▸ **Task item**:
Although the entries contain pictures, repeat only their words, exactly as written.

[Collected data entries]
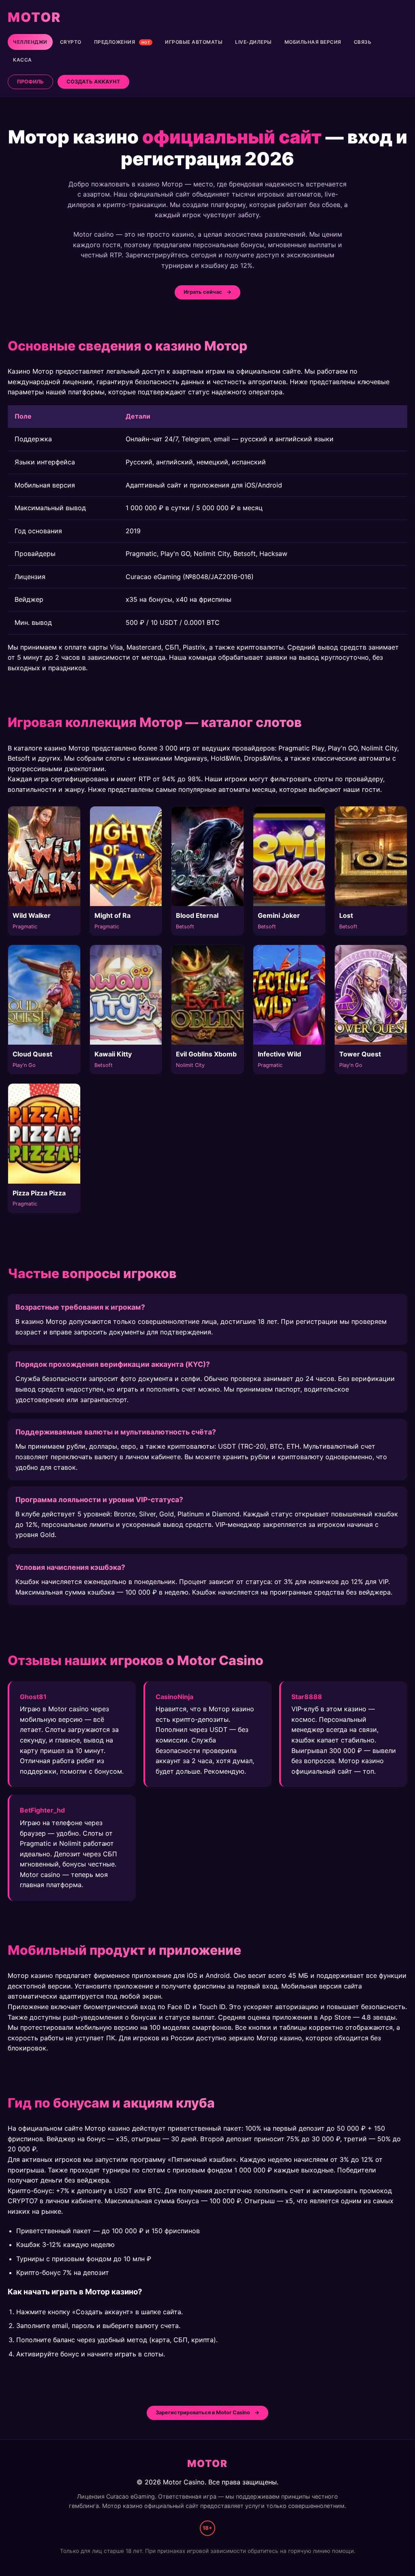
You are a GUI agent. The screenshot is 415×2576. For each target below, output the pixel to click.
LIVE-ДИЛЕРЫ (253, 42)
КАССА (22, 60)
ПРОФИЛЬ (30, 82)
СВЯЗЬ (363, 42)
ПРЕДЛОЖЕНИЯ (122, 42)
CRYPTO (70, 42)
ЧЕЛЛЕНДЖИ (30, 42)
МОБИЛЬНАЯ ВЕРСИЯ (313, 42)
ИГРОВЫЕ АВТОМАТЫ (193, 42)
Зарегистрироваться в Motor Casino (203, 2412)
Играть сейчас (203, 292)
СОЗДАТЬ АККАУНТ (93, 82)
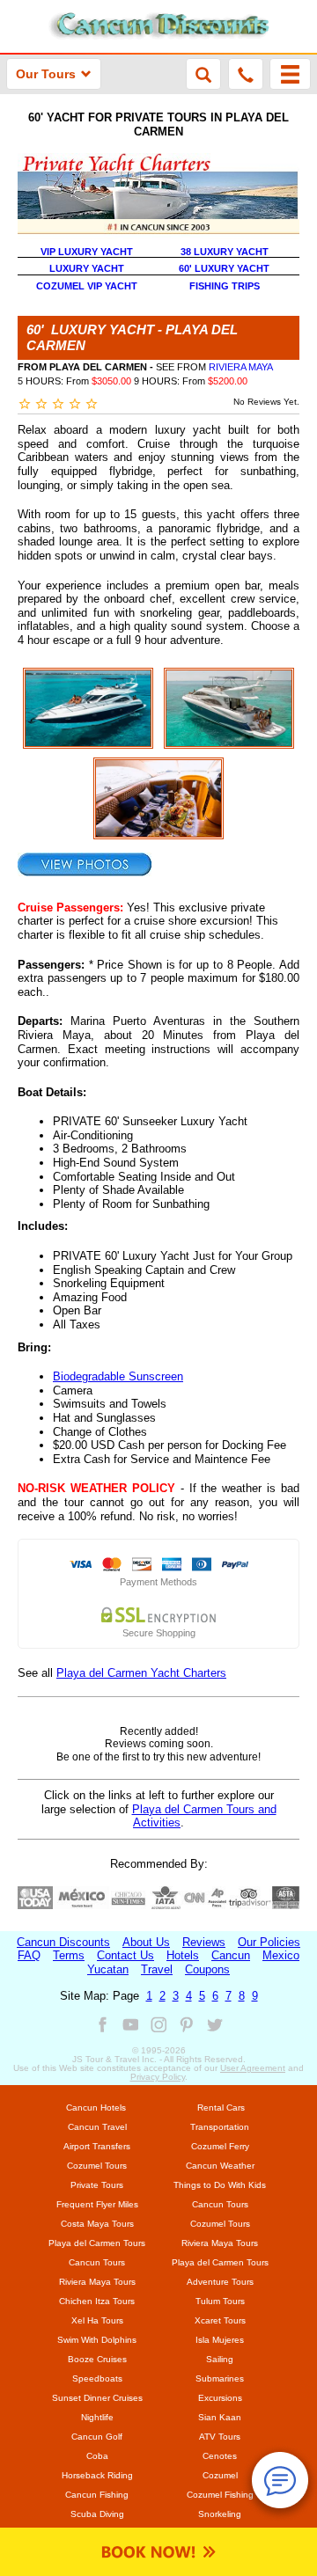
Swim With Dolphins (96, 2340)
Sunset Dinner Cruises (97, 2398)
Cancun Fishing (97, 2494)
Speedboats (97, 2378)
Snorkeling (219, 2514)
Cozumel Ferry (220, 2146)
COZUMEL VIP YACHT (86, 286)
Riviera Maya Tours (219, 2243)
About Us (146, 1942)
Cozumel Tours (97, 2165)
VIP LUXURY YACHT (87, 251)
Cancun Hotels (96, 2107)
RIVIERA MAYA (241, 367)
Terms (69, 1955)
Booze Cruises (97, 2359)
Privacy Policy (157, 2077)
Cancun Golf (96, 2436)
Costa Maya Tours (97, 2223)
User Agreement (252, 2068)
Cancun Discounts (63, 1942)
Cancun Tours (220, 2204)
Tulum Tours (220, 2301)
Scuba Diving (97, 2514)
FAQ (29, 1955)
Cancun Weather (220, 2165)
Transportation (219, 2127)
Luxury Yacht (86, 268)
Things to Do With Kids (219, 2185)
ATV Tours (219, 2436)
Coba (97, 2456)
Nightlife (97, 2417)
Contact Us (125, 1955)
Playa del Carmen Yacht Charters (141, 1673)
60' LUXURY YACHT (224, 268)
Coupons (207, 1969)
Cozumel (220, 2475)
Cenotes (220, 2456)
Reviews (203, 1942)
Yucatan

▸ **Exercise solution**:
You are a GUI agent. The screenshot is 415×2576. For each target below, output the pixel to click.
LIVE-ДИЛЕРЫ (253, 42)
КАССА (22, 60)
ПРОФИЛЬ (30, 82)
СВЯЗЬ (363, 42)
ПРЕДЛОЖЕНИЯ (122, 42)
CRYPTO (70, 42)
ЧЕЛЛЕНДЖИ (30, 42)
МОБИЛЬНАЯ ВЕРСИЯ (313, 42)
ИГРОВЫЕ АВТОМАТЫ (193, 42)
Зарегистрироваться в Motor Casino (203, 2412)
Играть сейчас (203, 292)
СОЗДАТЬ АККАУНТ (93, 82)
Swim With Dolphins (96, 2340)
Sunset Dinner Cruises (97, 2398)
Cancun Fishing (97, 2494)
Speedboats (97, 2378)
Snorkeling (219, 2514)
Cozumel Ferry (220, 2146)
COZUMEL VIP YACHT (86, 286)
Riviera Maya Tours (219, 2243)
About Us (146, 1942)
Cozumel Tours (97, 2165)
VIP LUXURY YACHT (87, 251)
Cancun Hotels (96, 2107)
RIVIERA MAYA (241, 367)
Terms (69, 1955)
Booze Cruises (97, 2359)
Privacy Policy (157, 2077)
Cancun Golf (96, 2436)
Costa Maya Tours (97, 2223)
User Agreement (252, 2068)
Cancun Discounts (63, 1942)
Cancun Tours (220, 2204)
Tulum Tours (220, 2301)
Scuba Diving (97, 2514)
FAQ (29, 1955)
Cancun Weather (220, 2165)
Transportation (219, 2127)
Luxury Yacht (86, 268)
Things to Do With Kids (219, 2185)
ATV Tours (219, 2436)
Coba (97, 2456)
Nightlife (97, 2417)
Contact Us (125, 1955)
Playa del Carmen Yacht Charters (141, 1673)
60' LUXURY YACHT (224, 268)
Coupons (207, 1969)
Cozumel (220, 2475)
Cenotes (220, 2456)
Reviews (203, 1942)
Yucatan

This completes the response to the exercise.